## [TEXT FOR ANALYSIS]
= Beginning of Section =

These last several months have been the hardest — but have also ended up being the most freeing months — of my life.

To make an extremely long story short, I have come to be able to admit to myself, and to my family, that I am gay.

I grew up in a very conservative Christian home where I was taught that my sexual orientation was a matter of choice, and had put all my faith into that. I had never before admitted to myself that I was gay, let alone to anyone else. I never wanted to be gay. I was scared of what God would think and what all of these people I loved would think about me; so it never was an option for me. I have been suppressing these attractions and feelings since adolescence. I’ve tried my whole life to be straight. I married a girl, and I even have two beautiful little kids. My daughter, Liv, is six and my son, Beckham, is two.

I had always romanticized the idea of falling in love with a woman; and having a family had always been my dream. In many ways, that dream has come true. But I have also come to realize a lot of time has passed in my life pushing away, blocking out and not dealing with real feelings going on inside of me. I have tried not to be gay for more than 20 years of my life. I found so much comfort as a teen in 1 Samuel 18-20 and the intimacy of Jonathan and David. I thought and hoped that such male intimacy could fulfill that void I felt in my desire for male companionship. I always thought if I could find these intimate friendships, then that would be enough.

Then I thought everything would come naturally on my wedding night. I honestly had never even made out with a girl before I got married. Of course, it felt anything but natural for me. Trying not to be gay, has only led to a desire for intimacy in friendships which pushed friends away, and it has resulted in a marriage where I couldn’t love or satisfy my wife in a way that she needed. Still, I tried to convince myself that this was what God wanted and that this would work. I thought all of those other feelings would stay away if I could just do this right.

When Lauren and I got married, I committed to loving her to the best of my ability, and I had the full intention of spending the rest of my life with her. Despite our best efforts, however, I have come to accept that there is nothing that is going to change who I am.

I have intensely mixed feelings about the changes that have resulted in my life. While I regret the way I was taught to handle this growing up, how much it has hurt me and the unintentional pain I have brought Lauren, I wouldn’t have the friendship I now have with her, and we wouldn’t have our two amazing, beautiful children. But if I keep trying to push this down it will end up hurting her even more.

I am never going to be able to change how I am, and no matter how healthy our relationship becomes, it’s never going to change what I know deep down: that I am gay. Lauren has been the most supportive, understanding, loving and gracious person I could ever ask for, as I have come to face this. And now I am trying to figure out how to co-parent while being her friend, and how to raise our children.

I have progressed so much in my faith over these last several years. I think I needed to be able to affirm other gay people before I could ever accept it for myself. Likewise, I couldn’t expect others to accept me how I am until I could come to terms with it first.

I know I have a long way to go. But if this honesty with myself about who I am, and who I was made by God to be, doesn’t constitute as the peace that passes all understanding, then I don’t know what does. It is like this weight I have been carrying my whole life has been lifted from me, and I have never felt such freedom.

In sharing this publicly I’m taking another step into health and wholeness by accepting myself, and every part of me. It’s not only an idea for me that I’m gay; It’s my life. This is me being authentic and real with myself and other people. This is a part of who I am.

I hope people will hear my heart, and that I will still be loved. I’m still the same guy, with the same heart, who wants to love God and love people with everything I have. This is a part of me I have come to be able to accept, and now it is a part of me that you know as well. I trust God to help love do the rest.

– Trey

It remains to be seen if this will damage, or possibly end, his music career in the Christian music realm.

= End of Section =

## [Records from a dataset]

= Beginning of Section =

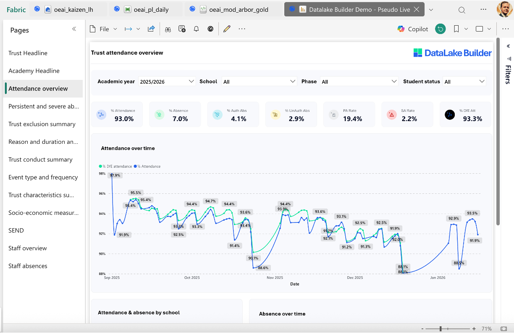Open the School filter dropdown
The height and width of the screenshot is (333, 514).
click(293, 81)
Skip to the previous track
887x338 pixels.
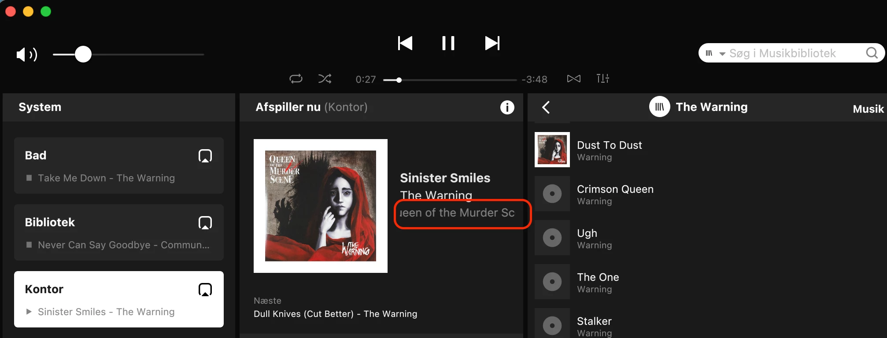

= End of Section =

## [TASKS FOR THIS EXERCISE]
[a] Which Bible passage did the writer of the personal statement find comfort in as a teen?
[b] In the personal statement, list the qualities the writer attributes to Lauren in the sentence that begins "Lauren has been the most supportive".
[c] Summarize the personal statement in two sentences.

## [RESULTS FOR EACH TASK]
[a] 1 Samuel 18-20

[b] Supportive, understanding, loving, gracious

[c] Raised in a conservative Christian home that taught sexual orientation was a choice, the writer tried not to be gay for more than 20 years, marrying Lauren and having two children, Liv and Beckham. Having now admitted to himself and his family that he is gay, he describes feeling a freedom he has never felt before, is working out how to co-parent as Lauren's friend, and hopes he will still be loved.